Читаем Эмиграция как литературный прием полностью

Позволю себе небольшое отступление. Есть известный термин «горячие точки» земного шара — те районы военных или политических конфликтов, от которых следует держаться подальше. Слышали мы и о «подмышке мира» — индустриальных трущобах цивилизации. Но если продолжить этот антропоморфизм в отношении планеты, можно отыскать в мире и «эрогенные зоны», куда тянет безрассудно и неостановимо, где западный человек испытывает неожиданное освобождение от вериг цивилизации и испытывает состояние интеллектуального оргазма, ощущение духовной вибрации бытия.
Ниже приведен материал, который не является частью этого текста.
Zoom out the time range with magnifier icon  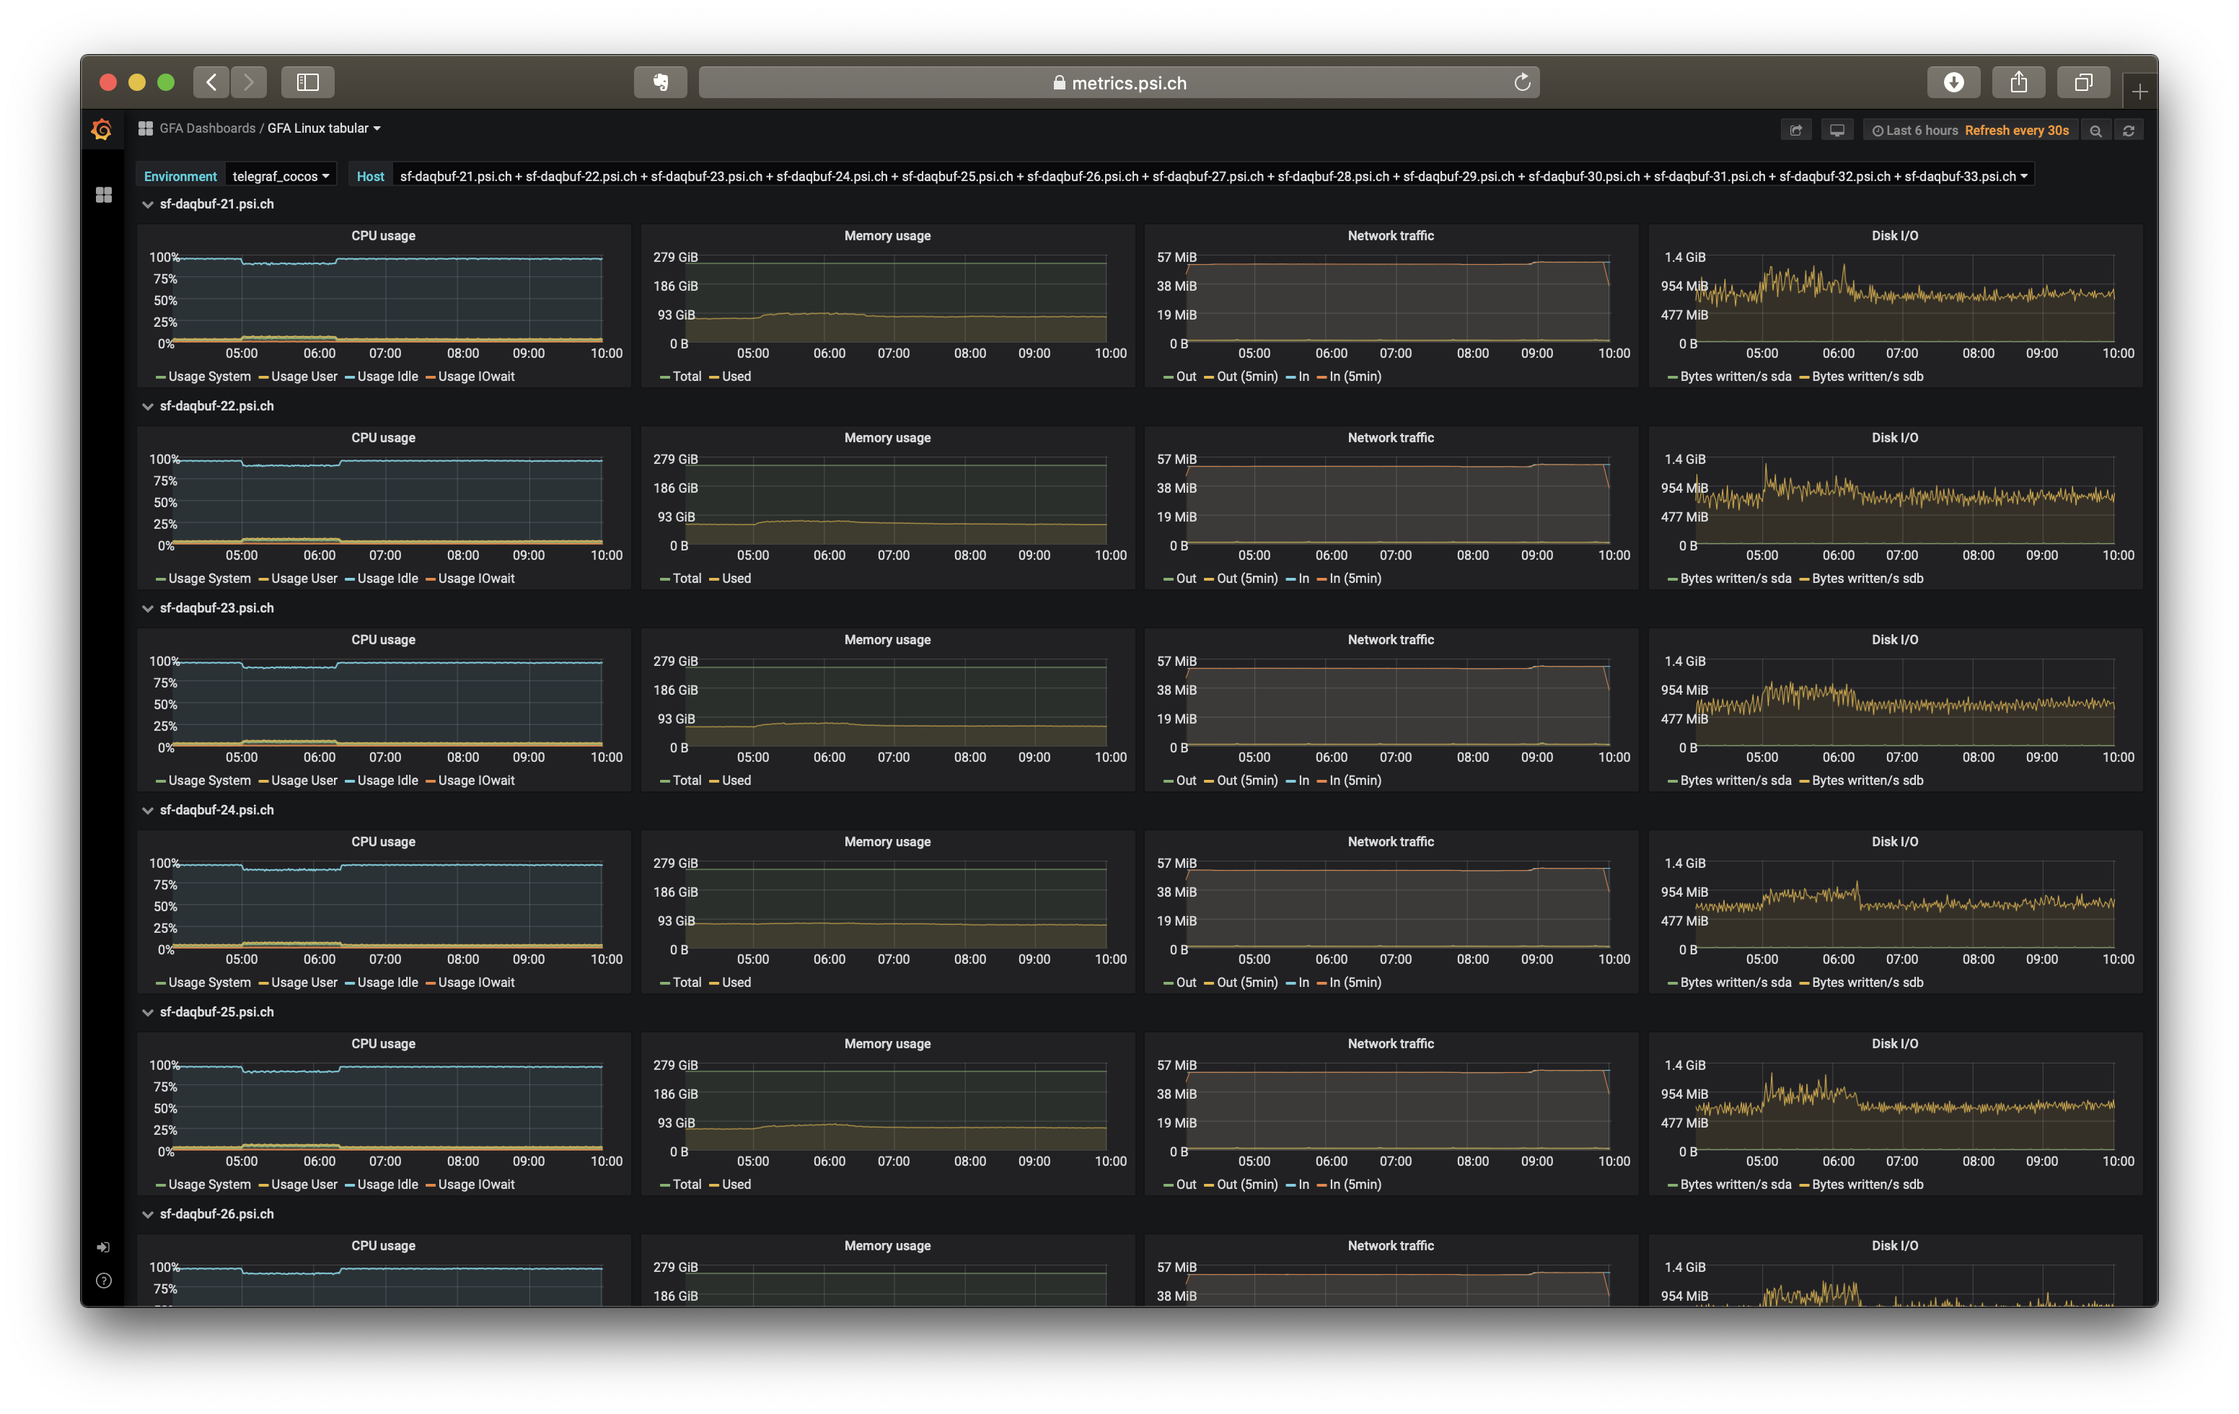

Как и в эротике, оргазм этот в разные эпохи, для разных поколений и в разной географии вызывался разными аспектами той или иной «эрогенной зоны». Для поколения «цветов и любви», с буддийскими мотивами пацифизма, Индия была воплощением новой религиозности. Африка, окончательно сбросив с себя иго колониализма, привлекала в 1970-е годы тех, кто, движимый праведным гневом к британскому или американскому империализму, искал, в действительности, потерянное ощущение родительского дома в этническом ренессансе племенных культур. Нью-Йорк 80-х годов XX века был центром нового радикализма, покончившего с моральными абсолютами западной цивилизации. Возможно, аналогичную роль в библейские времена играл Вавилон или Египет.

Причем геополитически страна, олицетворяющая в глазах страждущих и жаждущих подобную эрогенную зону, сама по себе вовсе не должна быть апофеозом свободы и раскованности. Наоборот, желательно даже, чтобы в ней царил брутальный режим, варварски подавляющий элементарные права и достоинство человека. Но под этой скорлупой деспотизма должна бушевать незамутненная, наивная, лирическая жажда жизни. Прикоснувшись к этому первоисточнику любви, западный человек омолаживается.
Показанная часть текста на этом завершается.